UK and US develop new global guidelines for AI Security
New guidelines for secure AI system development will help developers of any systems that use AI make informed cyber security decisions at every stage of the development process. Agencies from 18 countries, including the US, endorse new UK developed guidelines on AI cyber security. Guidelines for Secure AI System Development, led by GCHQ’s National Cyber Security Centre and developed with US’s Cybersecurity and Infrastructure Security Agency, build on AI Safety Summit to establish global collaboration on AI. In testament to the UK’s leadership in AI safety, agencies from 17 other countries have confirmed they will endorse and co-seal the new guidelines. The guidelines aim to raise the cyber security levels of artificial intelligence and help ensure that it is designed, developed, and deployed securely. The new UK led guidelines are the first of their kind to be agreed globally. They will help developers of any systems that use AI make informed cyber security decisions at every stage of the development process, whether those systems have been created from scratch or built on top of tools and service provided by others. The guidelines help developers ensure that cyber security is both an essential pre-condition of AI system safety and integral to the development process from the outset and throughout, known as a ‘secure by design’ approach. The guidelines are broken down into four key areas – secure design, secure development, secure deployment, and secure operation and maintenance, complete with suggested behaviours to help improve security.

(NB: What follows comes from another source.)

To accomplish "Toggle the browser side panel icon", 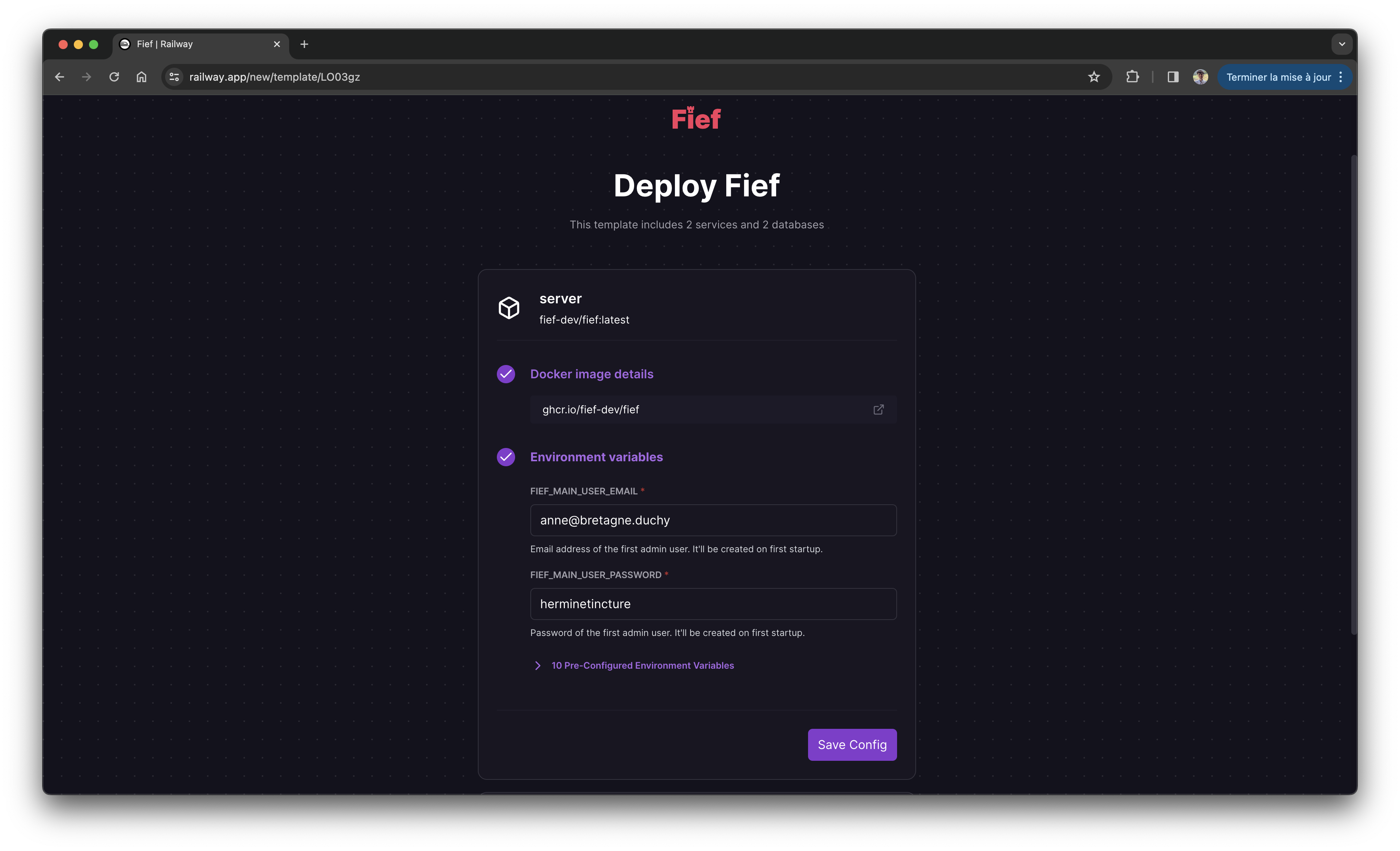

The product will be officially launched this afternoon at an event hosted by the NCSC, at which 100 key industry, government and international partners will gather for a panel discussion on the shared challenge of securing AI. Panellists include Microsoft, the Alan Turing Institute and UK, American, Canadian, and German cyber security agencies. These guidelines are intended as a global, multi-stakeholder effort to address that issue, building on the UK Government’s AI Safety Summit’s legacy of sustained international cooperation on AI risks.